The ability to quantify and establish the material’s strength profile as a function of environmental condition is important when designing high performance structures. Previous researches investigated moisture content influence on the GPh’s flexural strength. During the drying experiment, the flexure strength decreased in the first hours to a minimum value less than half of its original ultimate strength (wet in equilibrium) and then increased back to almost its original ultimate strength in the end of the drying process. A mismatch was noted between the analysis and the experiment at the time of minimum strength. Moreover, the analysis’s minimum strength value was lower and not physical (i.e. negative) compared to the experiment.
The aim of this study is to investigate the drying process of the GPh and to understand the factors that can cause this mismatch in time and value of minimum strength. The main factor suspected is the specimen’s surface boundary condition. The assumption is that during the drying process, a moisture boundary layer develops near the specimen’s surface that decelerates the diffusion process by changing the moisture concentration on the specimen’s surface. Subsequently postponing the minimum strength time and influencing its value.
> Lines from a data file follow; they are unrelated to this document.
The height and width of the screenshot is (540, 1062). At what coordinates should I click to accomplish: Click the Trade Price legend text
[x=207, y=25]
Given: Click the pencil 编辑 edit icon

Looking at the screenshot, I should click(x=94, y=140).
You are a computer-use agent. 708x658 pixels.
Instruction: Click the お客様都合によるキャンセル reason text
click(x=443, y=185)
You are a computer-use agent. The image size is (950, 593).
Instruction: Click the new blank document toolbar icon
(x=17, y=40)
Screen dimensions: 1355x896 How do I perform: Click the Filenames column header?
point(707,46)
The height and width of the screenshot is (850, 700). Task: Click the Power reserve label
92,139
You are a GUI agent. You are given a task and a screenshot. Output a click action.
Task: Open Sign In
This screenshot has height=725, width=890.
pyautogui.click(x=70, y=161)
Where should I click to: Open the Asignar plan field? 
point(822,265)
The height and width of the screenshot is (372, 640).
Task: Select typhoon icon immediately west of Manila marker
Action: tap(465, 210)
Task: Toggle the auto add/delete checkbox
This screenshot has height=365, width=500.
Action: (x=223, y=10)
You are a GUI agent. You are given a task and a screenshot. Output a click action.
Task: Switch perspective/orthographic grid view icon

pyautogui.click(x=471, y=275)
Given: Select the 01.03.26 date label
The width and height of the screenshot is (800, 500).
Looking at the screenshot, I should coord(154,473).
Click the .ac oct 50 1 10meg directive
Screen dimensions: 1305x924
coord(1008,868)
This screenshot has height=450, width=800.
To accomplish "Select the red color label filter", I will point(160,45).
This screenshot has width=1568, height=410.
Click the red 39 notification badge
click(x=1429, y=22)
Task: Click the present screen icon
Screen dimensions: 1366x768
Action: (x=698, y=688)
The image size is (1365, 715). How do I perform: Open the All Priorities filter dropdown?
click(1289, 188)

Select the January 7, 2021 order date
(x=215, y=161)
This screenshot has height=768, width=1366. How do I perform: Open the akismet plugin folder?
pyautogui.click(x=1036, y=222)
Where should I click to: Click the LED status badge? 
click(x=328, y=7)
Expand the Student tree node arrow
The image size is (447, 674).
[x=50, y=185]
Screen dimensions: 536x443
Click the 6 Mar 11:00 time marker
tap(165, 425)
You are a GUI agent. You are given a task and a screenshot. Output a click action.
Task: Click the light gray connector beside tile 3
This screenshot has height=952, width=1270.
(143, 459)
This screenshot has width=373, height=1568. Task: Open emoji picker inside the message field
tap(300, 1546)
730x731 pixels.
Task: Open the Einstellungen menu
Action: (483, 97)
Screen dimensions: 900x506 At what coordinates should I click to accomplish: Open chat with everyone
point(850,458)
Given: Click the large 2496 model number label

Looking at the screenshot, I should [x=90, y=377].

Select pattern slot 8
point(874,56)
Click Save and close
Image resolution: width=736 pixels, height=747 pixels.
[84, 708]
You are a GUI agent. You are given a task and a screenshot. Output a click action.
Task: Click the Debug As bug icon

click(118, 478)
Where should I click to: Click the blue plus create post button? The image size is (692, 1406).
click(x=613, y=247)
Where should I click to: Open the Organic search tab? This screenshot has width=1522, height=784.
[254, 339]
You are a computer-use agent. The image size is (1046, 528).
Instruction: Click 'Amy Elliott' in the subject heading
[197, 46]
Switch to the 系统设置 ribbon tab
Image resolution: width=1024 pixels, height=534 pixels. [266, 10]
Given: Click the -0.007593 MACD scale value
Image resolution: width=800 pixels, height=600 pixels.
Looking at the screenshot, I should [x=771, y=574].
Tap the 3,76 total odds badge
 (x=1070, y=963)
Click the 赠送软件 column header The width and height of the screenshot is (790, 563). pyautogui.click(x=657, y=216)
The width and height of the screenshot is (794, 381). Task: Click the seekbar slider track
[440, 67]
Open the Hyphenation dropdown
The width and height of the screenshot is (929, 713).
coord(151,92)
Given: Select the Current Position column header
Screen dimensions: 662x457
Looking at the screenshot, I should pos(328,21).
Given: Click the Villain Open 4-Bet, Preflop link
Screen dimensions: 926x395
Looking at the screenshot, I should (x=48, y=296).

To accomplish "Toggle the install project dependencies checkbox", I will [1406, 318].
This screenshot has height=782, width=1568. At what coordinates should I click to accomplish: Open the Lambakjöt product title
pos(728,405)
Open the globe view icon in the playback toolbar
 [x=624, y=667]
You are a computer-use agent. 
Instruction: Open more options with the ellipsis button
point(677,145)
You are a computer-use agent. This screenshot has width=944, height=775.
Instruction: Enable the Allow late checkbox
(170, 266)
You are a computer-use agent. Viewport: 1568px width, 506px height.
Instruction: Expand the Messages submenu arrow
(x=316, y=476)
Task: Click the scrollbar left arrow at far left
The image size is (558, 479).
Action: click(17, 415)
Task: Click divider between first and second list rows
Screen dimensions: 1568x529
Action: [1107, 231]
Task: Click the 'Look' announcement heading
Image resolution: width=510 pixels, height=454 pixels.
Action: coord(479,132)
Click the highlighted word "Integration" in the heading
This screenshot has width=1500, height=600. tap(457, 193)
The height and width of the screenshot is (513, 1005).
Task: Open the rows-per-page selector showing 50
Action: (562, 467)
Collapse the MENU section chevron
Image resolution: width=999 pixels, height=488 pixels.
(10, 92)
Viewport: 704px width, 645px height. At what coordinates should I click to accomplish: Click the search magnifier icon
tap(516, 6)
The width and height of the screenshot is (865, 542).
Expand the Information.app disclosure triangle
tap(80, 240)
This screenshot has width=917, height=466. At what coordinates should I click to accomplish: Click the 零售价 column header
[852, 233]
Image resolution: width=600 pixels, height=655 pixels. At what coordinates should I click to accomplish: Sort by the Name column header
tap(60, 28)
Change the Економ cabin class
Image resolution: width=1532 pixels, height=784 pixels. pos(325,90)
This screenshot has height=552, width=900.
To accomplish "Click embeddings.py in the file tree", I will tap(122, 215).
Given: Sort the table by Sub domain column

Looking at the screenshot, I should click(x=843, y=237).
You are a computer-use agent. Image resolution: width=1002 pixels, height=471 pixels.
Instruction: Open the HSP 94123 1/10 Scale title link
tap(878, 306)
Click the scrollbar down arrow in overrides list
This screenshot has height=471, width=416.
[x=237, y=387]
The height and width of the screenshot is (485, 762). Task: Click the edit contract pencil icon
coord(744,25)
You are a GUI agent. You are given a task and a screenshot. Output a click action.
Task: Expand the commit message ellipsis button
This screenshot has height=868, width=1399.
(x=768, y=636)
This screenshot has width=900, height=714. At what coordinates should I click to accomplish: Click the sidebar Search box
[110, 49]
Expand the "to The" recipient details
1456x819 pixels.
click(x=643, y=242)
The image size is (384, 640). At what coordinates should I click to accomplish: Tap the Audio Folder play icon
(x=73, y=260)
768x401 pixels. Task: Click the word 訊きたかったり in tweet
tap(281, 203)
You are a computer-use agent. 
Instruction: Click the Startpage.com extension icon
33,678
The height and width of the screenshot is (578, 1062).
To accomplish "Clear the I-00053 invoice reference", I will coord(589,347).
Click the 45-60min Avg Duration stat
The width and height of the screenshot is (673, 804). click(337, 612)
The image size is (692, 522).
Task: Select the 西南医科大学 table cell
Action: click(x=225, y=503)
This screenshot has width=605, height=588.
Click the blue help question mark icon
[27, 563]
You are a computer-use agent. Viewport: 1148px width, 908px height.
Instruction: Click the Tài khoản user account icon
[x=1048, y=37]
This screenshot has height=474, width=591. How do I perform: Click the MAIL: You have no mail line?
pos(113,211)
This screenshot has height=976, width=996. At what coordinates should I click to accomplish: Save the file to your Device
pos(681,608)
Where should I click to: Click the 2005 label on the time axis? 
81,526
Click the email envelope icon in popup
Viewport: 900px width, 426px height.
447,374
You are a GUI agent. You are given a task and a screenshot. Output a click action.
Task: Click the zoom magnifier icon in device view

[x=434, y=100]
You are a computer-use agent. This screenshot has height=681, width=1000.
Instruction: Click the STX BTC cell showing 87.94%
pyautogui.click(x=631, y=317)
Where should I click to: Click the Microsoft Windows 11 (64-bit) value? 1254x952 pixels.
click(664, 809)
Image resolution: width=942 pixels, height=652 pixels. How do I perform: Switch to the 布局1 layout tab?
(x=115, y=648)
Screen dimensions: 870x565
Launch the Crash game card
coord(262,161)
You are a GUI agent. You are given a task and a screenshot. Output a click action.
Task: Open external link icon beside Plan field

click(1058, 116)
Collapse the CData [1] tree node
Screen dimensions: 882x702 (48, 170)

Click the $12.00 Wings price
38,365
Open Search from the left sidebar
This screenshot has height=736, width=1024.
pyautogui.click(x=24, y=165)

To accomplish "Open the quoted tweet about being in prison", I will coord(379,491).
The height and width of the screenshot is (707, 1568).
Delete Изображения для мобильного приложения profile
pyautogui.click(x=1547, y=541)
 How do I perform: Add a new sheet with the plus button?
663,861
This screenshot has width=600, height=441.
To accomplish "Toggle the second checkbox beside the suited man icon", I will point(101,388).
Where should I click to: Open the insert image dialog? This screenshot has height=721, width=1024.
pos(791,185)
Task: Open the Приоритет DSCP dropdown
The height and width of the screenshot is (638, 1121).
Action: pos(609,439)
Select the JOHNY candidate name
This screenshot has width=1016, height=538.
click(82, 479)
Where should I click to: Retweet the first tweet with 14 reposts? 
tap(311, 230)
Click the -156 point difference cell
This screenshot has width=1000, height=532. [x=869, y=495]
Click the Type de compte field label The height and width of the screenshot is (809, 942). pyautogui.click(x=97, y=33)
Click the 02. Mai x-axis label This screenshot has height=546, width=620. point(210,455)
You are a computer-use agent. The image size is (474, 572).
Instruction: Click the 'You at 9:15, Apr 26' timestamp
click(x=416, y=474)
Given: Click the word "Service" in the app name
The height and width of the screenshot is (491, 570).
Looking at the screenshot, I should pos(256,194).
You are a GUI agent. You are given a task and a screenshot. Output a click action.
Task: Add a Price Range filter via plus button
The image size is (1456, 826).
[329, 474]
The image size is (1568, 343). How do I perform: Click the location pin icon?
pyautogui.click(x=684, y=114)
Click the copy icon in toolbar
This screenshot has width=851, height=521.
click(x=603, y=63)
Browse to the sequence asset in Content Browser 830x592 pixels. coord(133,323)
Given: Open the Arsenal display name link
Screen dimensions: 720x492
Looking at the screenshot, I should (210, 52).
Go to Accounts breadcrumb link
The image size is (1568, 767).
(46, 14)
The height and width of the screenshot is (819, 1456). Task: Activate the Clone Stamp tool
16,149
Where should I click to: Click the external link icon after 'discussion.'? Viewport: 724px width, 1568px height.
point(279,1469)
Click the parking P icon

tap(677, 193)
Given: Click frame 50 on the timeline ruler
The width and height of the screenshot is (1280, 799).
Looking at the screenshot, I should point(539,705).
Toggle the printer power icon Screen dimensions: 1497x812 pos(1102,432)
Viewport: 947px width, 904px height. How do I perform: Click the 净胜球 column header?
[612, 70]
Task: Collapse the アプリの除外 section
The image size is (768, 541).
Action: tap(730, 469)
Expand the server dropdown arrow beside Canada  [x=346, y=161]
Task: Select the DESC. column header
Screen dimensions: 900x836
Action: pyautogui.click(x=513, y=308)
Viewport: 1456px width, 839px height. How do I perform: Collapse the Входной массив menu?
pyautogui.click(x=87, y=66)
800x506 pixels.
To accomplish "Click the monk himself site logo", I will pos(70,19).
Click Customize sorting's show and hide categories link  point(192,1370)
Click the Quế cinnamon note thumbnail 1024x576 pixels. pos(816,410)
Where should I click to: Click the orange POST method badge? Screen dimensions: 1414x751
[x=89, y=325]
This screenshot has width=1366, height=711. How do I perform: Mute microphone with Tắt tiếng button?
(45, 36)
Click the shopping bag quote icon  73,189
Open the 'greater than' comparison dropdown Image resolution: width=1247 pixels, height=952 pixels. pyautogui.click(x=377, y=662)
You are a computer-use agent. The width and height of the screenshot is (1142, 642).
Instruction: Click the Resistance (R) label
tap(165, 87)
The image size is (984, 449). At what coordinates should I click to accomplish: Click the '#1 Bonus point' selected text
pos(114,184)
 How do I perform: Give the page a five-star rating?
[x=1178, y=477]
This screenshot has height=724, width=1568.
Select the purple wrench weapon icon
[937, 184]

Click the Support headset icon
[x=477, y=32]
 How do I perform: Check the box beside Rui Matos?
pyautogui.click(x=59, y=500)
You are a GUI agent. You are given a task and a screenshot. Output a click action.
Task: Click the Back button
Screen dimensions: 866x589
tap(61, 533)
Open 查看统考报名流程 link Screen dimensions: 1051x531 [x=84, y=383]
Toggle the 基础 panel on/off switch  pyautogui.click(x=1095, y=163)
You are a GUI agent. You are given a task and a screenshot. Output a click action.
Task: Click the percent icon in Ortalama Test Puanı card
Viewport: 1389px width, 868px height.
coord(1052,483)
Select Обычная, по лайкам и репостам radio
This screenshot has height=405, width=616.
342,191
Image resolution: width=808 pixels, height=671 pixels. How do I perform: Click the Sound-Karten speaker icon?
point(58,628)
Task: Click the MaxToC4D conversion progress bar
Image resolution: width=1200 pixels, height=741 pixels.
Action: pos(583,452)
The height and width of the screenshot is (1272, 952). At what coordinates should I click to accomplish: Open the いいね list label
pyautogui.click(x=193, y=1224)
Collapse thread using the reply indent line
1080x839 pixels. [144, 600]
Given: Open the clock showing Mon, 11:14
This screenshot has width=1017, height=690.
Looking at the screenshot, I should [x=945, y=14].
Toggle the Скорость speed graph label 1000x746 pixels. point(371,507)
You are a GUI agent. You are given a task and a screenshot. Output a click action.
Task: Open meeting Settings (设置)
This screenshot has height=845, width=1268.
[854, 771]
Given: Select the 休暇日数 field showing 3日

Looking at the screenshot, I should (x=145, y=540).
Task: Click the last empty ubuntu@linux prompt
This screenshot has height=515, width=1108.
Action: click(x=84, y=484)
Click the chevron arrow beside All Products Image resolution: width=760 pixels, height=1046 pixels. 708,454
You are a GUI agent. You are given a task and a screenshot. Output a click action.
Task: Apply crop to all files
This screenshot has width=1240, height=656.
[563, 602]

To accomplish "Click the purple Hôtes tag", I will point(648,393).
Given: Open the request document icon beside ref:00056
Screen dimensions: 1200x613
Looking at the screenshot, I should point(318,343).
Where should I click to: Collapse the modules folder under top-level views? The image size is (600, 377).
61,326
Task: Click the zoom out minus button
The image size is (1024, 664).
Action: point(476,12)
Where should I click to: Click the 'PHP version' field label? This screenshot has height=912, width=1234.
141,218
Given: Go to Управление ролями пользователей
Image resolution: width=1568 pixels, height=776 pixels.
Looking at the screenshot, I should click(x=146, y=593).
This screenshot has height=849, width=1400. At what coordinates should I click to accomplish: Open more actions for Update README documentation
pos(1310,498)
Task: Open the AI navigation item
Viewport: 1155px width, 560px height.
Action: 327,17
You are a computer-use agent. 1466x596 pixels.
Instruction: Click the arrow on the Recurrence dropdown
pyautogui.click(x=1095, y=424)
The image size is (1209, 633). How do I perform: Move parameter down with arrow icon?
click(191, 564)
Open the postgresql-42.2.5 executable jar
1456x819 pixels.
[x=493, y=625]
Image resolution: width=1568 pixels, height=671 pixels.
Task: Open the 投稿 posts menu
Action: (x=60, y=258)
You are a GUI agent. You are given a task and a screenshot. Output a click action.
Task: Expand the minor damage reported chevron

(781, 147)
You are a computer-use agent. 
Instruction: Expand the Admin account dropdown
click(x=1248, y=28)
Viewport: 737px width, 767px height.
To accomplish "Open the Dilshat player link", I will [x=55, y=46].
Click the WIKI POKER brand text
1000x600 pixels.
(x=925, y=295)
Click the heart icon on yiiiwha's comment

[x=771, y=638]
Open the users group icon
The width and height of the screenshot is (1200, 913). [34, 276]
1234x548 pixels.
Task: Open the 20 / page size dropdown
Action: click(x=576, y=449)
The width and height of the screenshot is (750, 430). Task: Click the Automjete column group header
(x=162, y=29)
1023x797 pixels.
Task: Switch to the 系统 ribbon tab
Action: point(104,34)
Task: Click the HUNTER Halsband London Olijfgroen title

The research includes experimental and numerical studies. The boundary layer assumption was verified in a controlled drying experiment. Later, the temperature change on the specimen’s outer surface was investigated using thermal camera. A temperature drop of up to 2°C was found on the specimen’s surface. This small change influence on the diffusion coefficient is negligible.
During the numerical study, there were some difficulties to converge to the minimum strength. When other solutions didn’t promote the converging, the compression Young modulus was investigated and obtained. It was found that the modulus value was smaller than previously used. Moreover, it was evident that up to 2% strain, the modulus value changes as function of the strain. Therefore, the Young modulus is an additional factor that influences the minimum strength.
Since obtaining the moisture concentration distribution on the specimen’s surface can be very difficult, a new approach was suggested. Simple and accurate weight measurements of the specimens were obtained during the drying experiment. The weight change function was derivate as a function of time and divided by the specimen’s outer surface in order to extract the diffusion flux function that was later defined as the boundary condition in the analyses. The Uniform distribution flux boundary condition wasn’t suitable to represent the real boundary condition. When using the Nonuniform distribution flux boundary condition, several distributions of fluxes along the specimen’s surface were examined in order to converge to the minimum strength.
Substituting the new Young modulus in the Nonuniform distribution flux boundary condition analysis has achieved a good prediction of the time and the value of minimum strength.